(STUDY TEXT begins)
We’ve all been there: we’re desperate to lose some weight and decide that it’s time. We start off really well, being really “good” about what we eat and how regularly we exercise. But slowly our motivation begins to wane and we start to let things go, indulging in a treat here, skipping an exercise class there. Sounds familiar, doesn’t it?
The thing is, when we fall off the wagon, our PCOS symptoms go haywire: the weight piles on, our skin breaks out and our self esteem plummets. We know that a PCOS diet and lifestyle is crucial to managing PCOS but we struggle to make the lasting changes we so desperately need to make.
Lifestyle Changes Most Effective Way to Manage PCOS
I was astounded and so excited when I came across a recent piece of research. The researchers looked at 343 overweight, infertile women with PCOS and divided them into four groups: One group was treated using Clomid, one with Metformin, one with Clomid and Metformin and the final group with diet and exercise (lifestyle changes). They monitored the women for 6 months and these are the findings:
The clinical pregnancy rate was 12.2% in clomiphene (Clomid) group, 14.4% in metformin group, 14.8% in clomiphene + metformin group, and 20% in lifestyle modification group. Lifestyle modification group achieved a significant reduction in waist circumference, total androgen, and lipid profile. (1)
I can’t tell you how excited I am about this research as it proves what I have believed all along. Diet and lifestyle changes are crucial in managing your PCOS.
But, how do we make those changes and actually stick to them for the long term?
And how do we find the support we need to make the hard decisions and give us the encouragement we need to tackle our PCOS on a daily basis?
We need help and can’t do it on our own.
The Psychological Impact of PCOS
I recently wrote an article on the link between PCOS and Depression. Although the psychological impact of PCOS is well documented, it doesn’t really help us feel any less isolated or alone. Talking about the very personal symptoms of PCOS takes a lot of courage and many us don’t know any other women with PCOS. This makes us feel even more alone. And we may have wonderfully supportive partners (as I do) but lets face it, he’ll never know what it’s like to have PCOS and face the symptoms on a daily basis.
So, where does that leave us?
(STUDY TEXT ends)
WORK TO COMPLETE =
1. Retype the stretch of the PCOS passage from "I can’t tell" through "the long term?".
2. Decide whether each statement agrees with the PCOS passage, giving yes or no and quoting the deciding words: (a) The women in the study were monitored for 6 months. (b) The group treated with both Clomid and Metformin had the highest clinical pregnancy rate. (c) The research looked at 343 women.
(STORED DATA begins)
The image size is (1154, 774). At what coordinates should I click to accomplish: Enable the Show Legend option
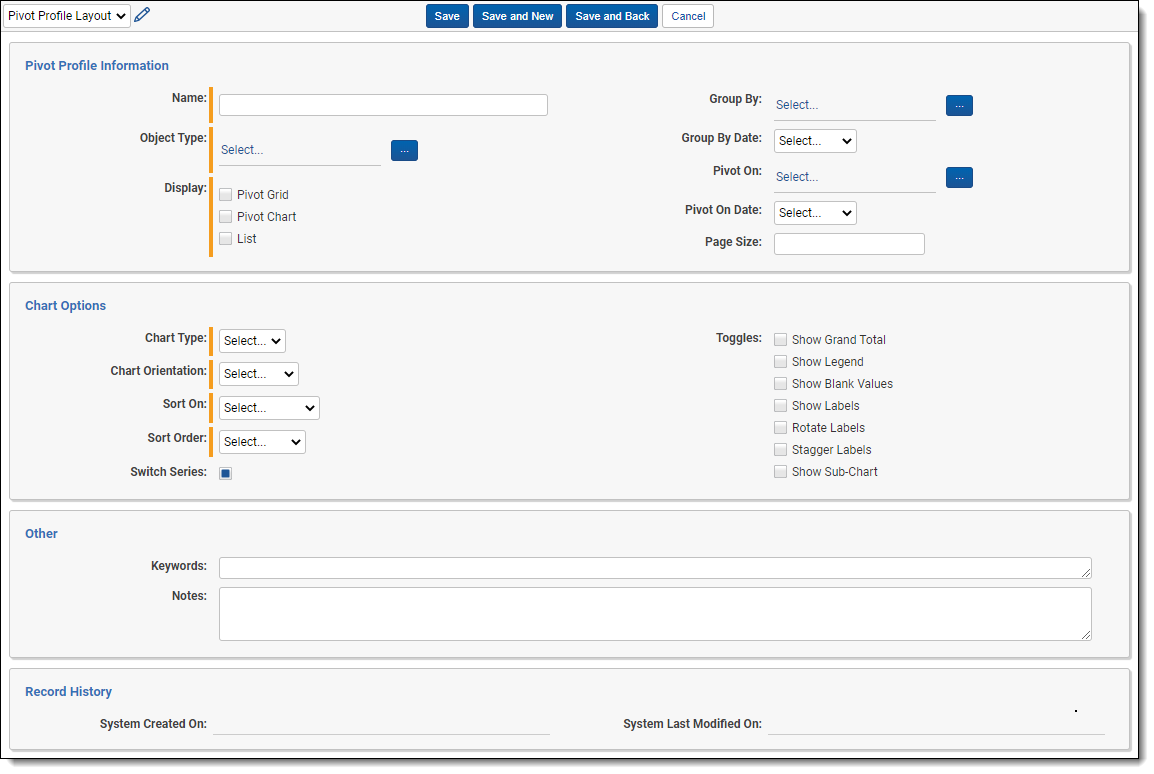(781, 362)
(STORED DATA ends)
RESULTS FOR THE EXERCISE =
1.
I can’t tell you how excited I am about this research as it proves what I have believed all along. Diet and lifestyle changes are crucial in managing your PCOS.
But, how do we make those changes and actually stick to them for the long term?

2.
(a) Yes: "They monitored the women for 6 months"
(b) No: "14.8% in clomiphene + metformin group, and 20% in lifestyle modification group"
(c) Yes: "The researchers looked at 343 overweight, infertile women with PCOS"